Tuesday, June 20, 2006

Which Flower is Bulorfulling?

Among the many offers for formula, portraiture, diapers, etc., that came streaming through our mailsolt after Quinn was born was one interesting plea from Infant Studies at the University of Maryland. Basically researchers and students in the linguistics, psychology and speech and hearing programs are looking for kids from birth up to age 10 for help with various studies about cognition, hearing, and language acquisition.

Naturally, I couldn't pass up the chance to offer up my first and second born for the sake of science. I filled out the card (and if any one reading this is in the D.C. metropole and has a young kid or is about to, check out the program website; they're always looking for more kids for the database for possible studies) and sent it in and within a week or so we got a call for a linguistics study involving Celeste.

Basically, the goal is to look at how kids might learn/understand verbs. After Celeste spent a little time doing puzzles and free playing with one of the researchers while I filled out a consent form, a word inventory*, and other paperwork, we went into a little room with a big screen television.

I'd put out the caveat that Celeste doesn't really watch TV (every now and then outside of the house she might get a glimpse of what I tell her is a "magic light box," but usually it doesn't hold her interest too long), but they didn't think that would skew the data.

Basically, Celeste sat in a highchair in front of the screen. I sat behind her so she couldn't see me (and I couldn't cue her or otherwise affect the results). And then, with at least two cameras recording, the video started. It seemed a bit like a Baby Einstein video, albeit with some made-up words: "Look at the flower. The flower is bulorfulling.
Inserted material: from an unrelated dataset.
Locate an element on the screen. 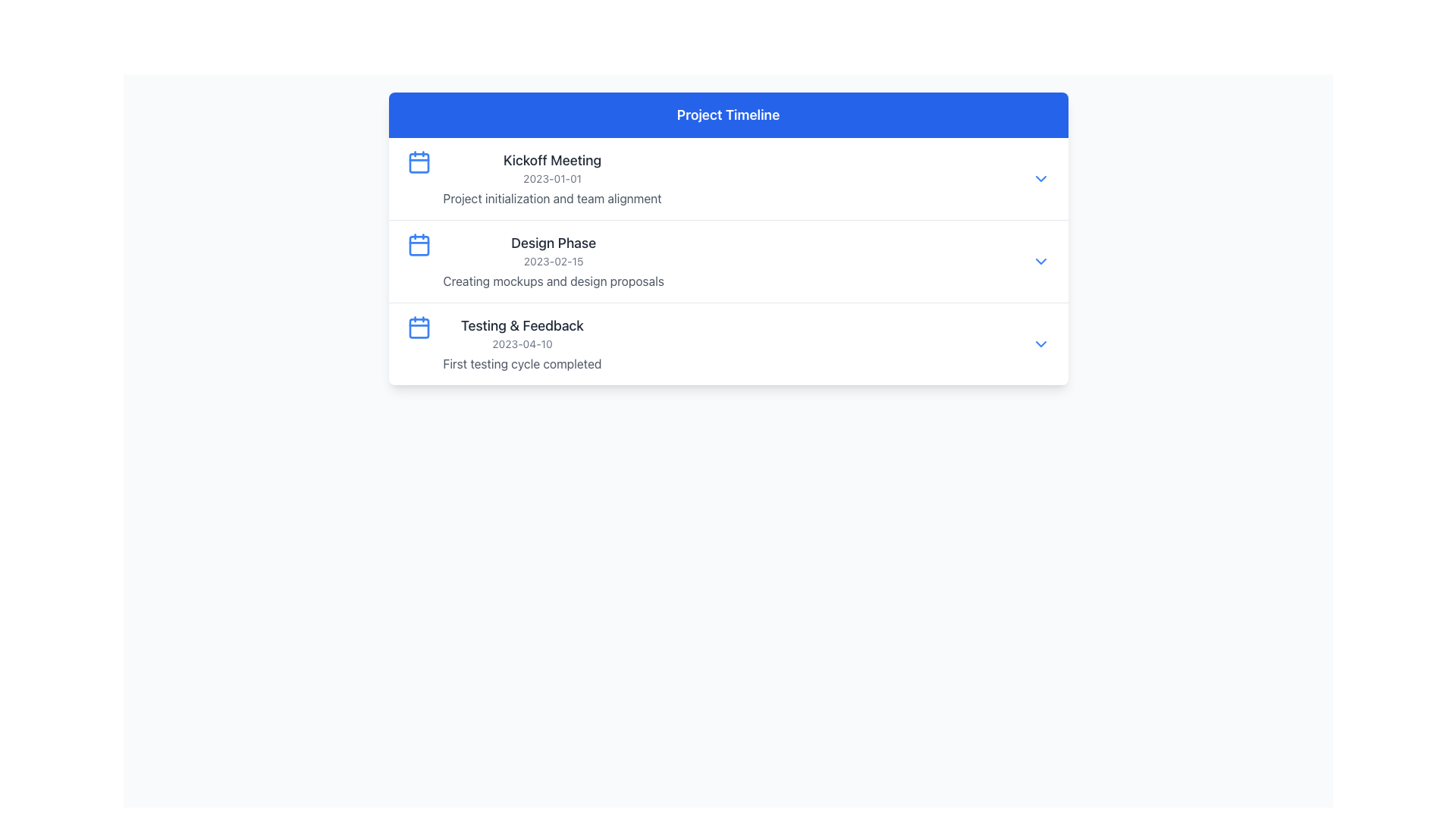 The image size is (1456, 819). the downward-facing chevron icon toggle button in the 'Testing & Feedback' item row is located at coordinates (1040, 344).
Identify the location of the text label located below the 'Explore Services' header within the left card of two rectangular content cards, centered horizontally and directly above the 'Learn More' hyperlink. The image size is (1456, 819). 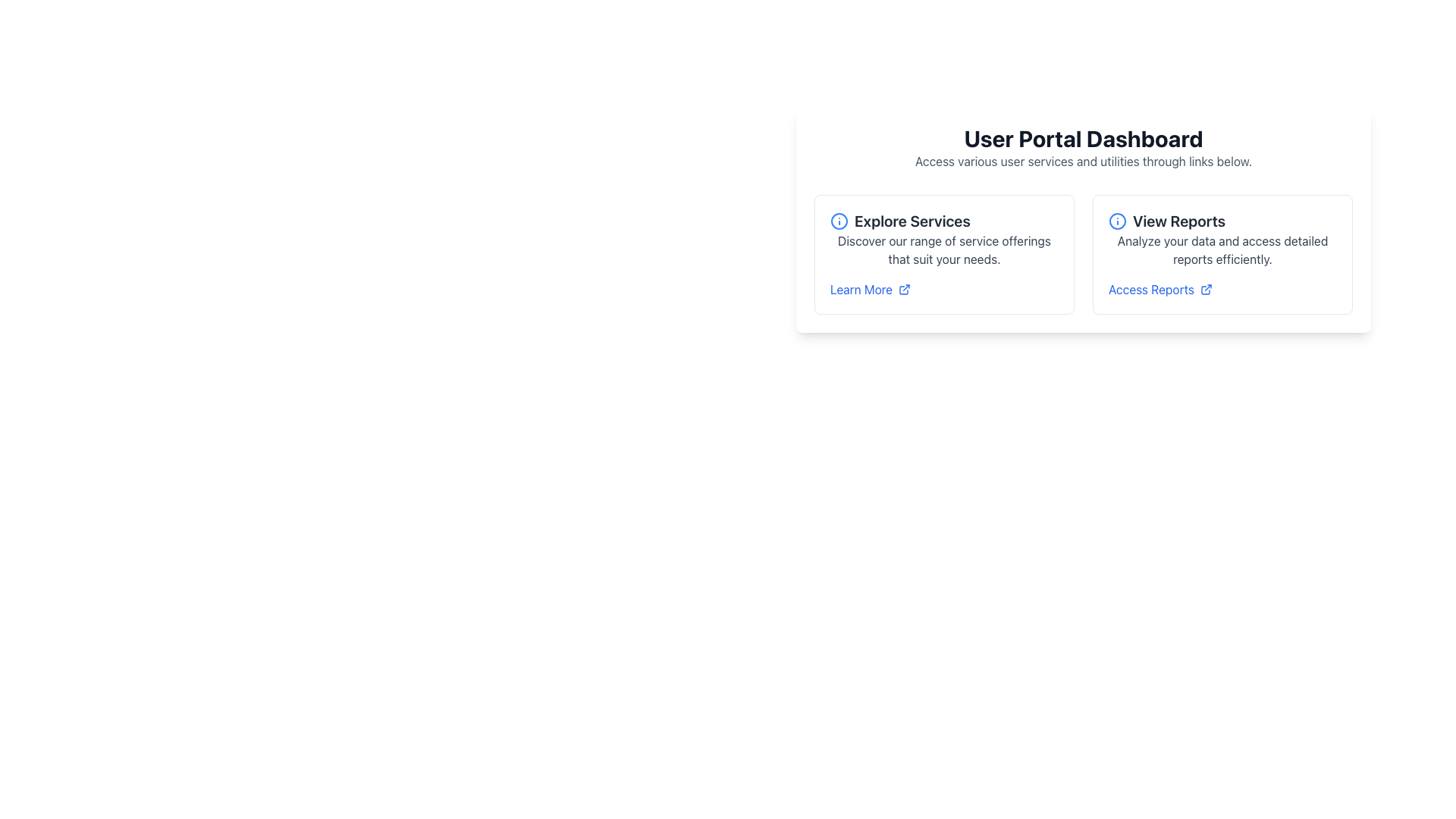
(943, 249).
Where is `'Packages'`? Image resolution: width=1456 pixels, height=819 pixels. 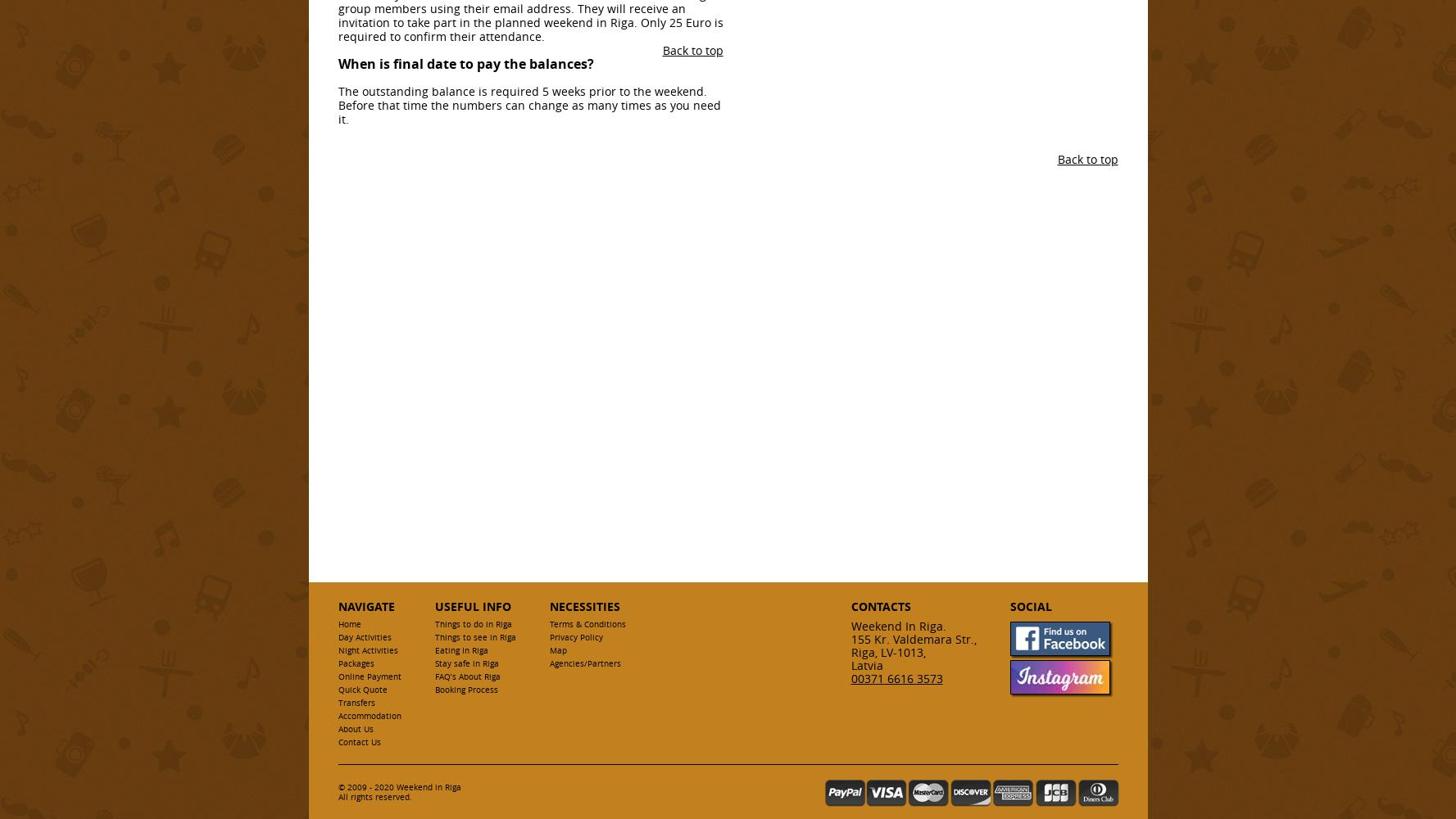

Which flower is bulorfulling?" The researchers were tracking which images/parts of the screen Celeste was watching at what times to see if she looked in the right direction when the "Which flower is bulorfulling?" question was asked.

From where I was, there were at least one or two times when she tilted her head in a way that made me think she was looking where they wanted her to, but I couldn't see her face to know for sure.

The actual test lasted about 5 minutes; the paperwork and playtime before hand took about 30. And Celeste came out of it with a new book, Elmo's World: Animals!. I dinnae mean for her to get a Red Menace book, but she kept focusing in on the Sandra Boyton books she already owns; I just saw "Animals!" on the spine and pulled it out for her. She immediately noticed Elmo.

UPDATE: Here's a description of the research methods being used by the language acquisitiion lab. Although the specifics outlined are different, I'm pretty sure the test Celeste was part of fall under the "Preferential Looking" method.

Also, despite joking that I would, I didn't tell the researchers that we've been trying to speak only Proto-Indo-European around Celeste ...

*Only spoken words were counted, so things that Celeste only signs, such as MILK, weren't counted even though she knows and uses the sign for the word. I also couldn't count the kissy noise that means giraffe; for some reason giraffe wasn't one of the animal sounds in the inventory.